▶ [AIM OF THE EXERCISE] Summarize the text on the Committee's membership in two sentences.

** Opening EXCERPTED TEXT block **

The Committee was chaired by Professor Dieter Helm and supported by a small, full-time secretariat. Between 2012-2015 the Committee members were all from academia and business with expertise and experience in ecology and environmental science, economics and business. These were: Giles Atkinson, Ian Bateman, Rosie Hails, Kerry ten Kate, Georgina Mace, Colin Mayer, Robin Smale.

In February 2016 the UK Government appointed new members of the NCC. The members now were:
- Ian Bateman, Professor of Environmental Economics, University of Exeter; Director of the Land, Environment, Economics and Policy (LEEP) Institute.
- Diane Coyle, Professor of Economics, University of Manchester.
- Paul Leinster, Professor of Environmental Assessment, Cranfield University; formerly Chief Executive of the Environment Agency.
- Georgina Mace, Professor of Biodiversity and Ecosystems at UCL; Director of the Centre for Biodiversity and Environment Research (CBER).
- Colin Mayer, Professor of Management Studies at Saïd Business School, University of Oxford.
- Kathy Willis, Professor of Biodiversity, University of Oxford; Director of Science at the Royal Botanic Gardens, Kew.

** Closing EXCERPTED TEXT block **
** Opening DATASET block **

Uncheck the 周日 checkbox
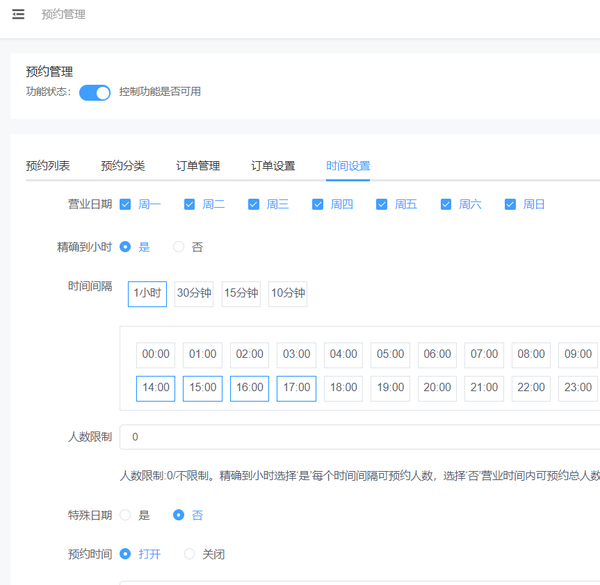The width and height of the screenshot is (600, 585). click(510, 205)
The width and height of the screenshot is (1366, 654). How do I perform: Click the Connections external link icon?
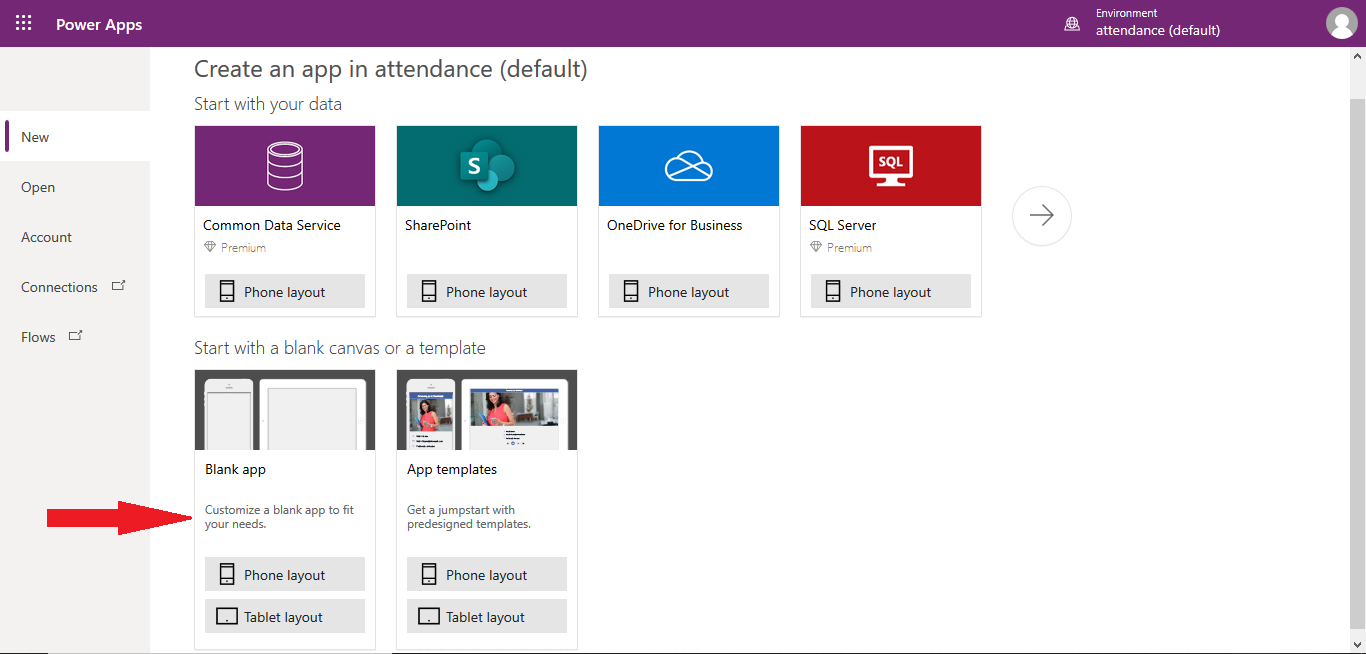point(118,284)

** Closing DATASET block **
** Opening DATASET block **

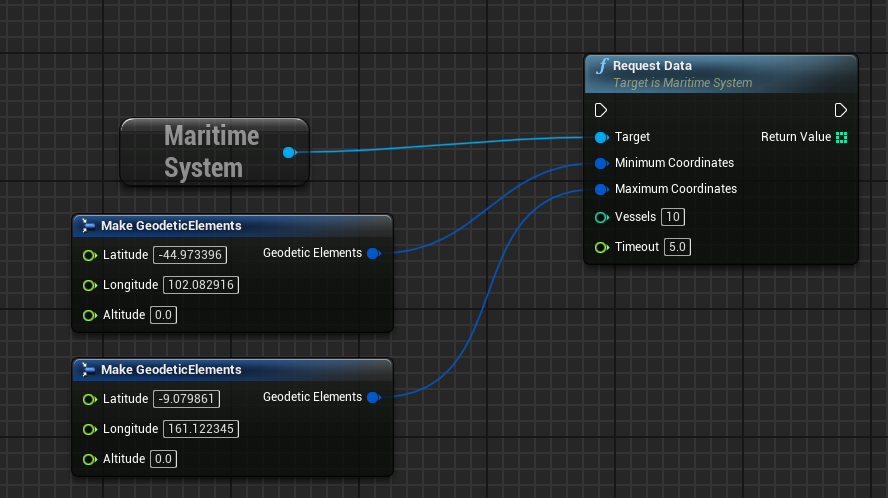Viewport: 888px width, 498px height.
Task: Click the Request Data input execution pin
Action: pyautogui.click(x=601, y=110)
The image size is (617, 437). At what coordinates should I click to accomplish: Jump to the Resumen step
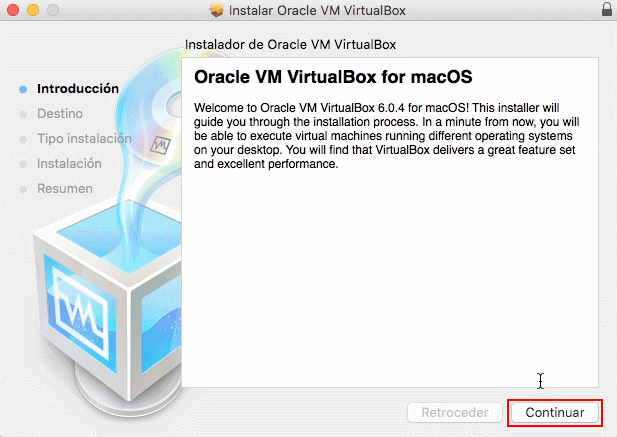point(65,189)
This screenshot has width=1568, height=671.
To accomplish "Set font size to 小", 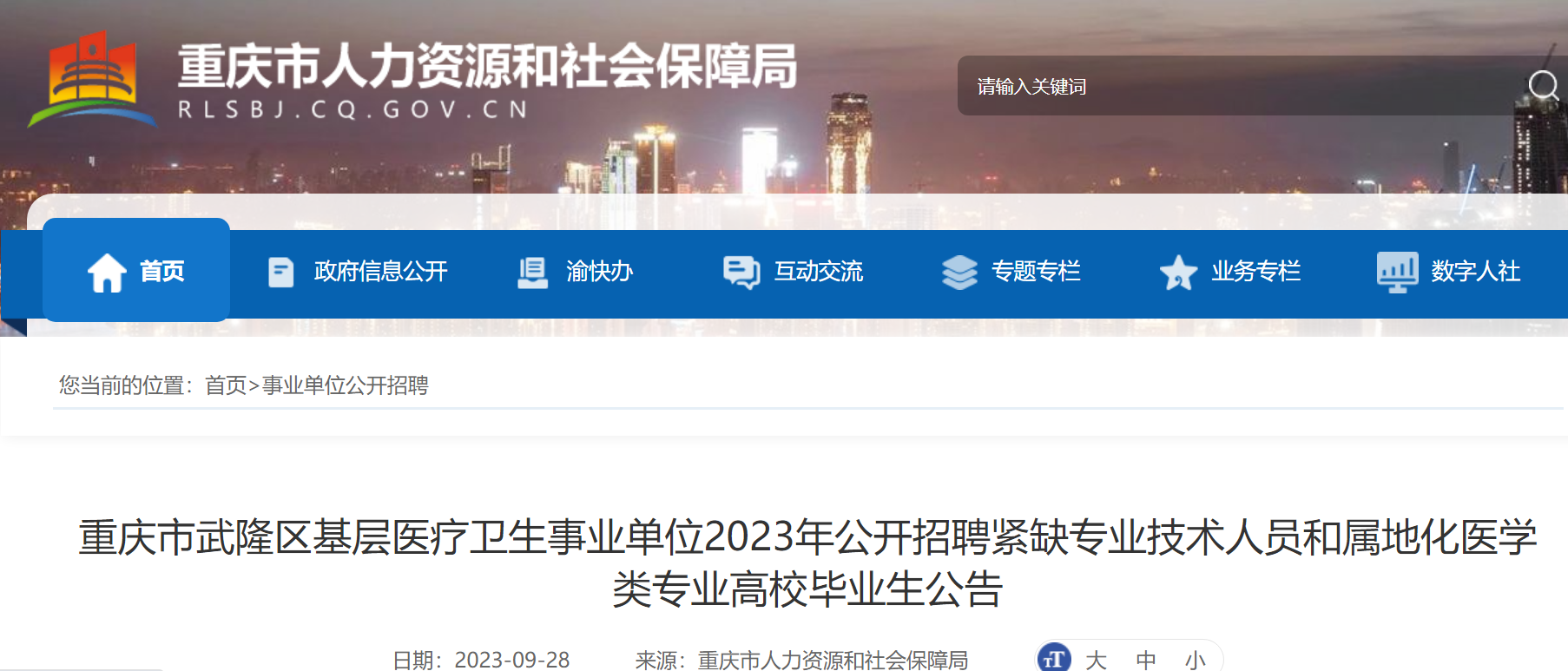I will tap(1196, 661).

** Closing DATASET block **

▶ [SOLUTION FOR THIS PROBLEM] The Committee was chaired by Professor Dieter Helm and supported by a small, full-time secretariat, and from 2012 to 2015 its members, Giles Atkinson, Ian Bateman, Rosie Hails, Kerry ten Kate, Georgina Mace, Colin Mayer and Robin Smale, all came from academia and business with expertise in ecology and environmental science, economics and business. In February 2016 the UK Government appointed new NCC members: Ian Bateman, Diane Coyle, Paul Leinster, Georgina Mace, Colin Mayer and Kathy Willis, each a professor at a university.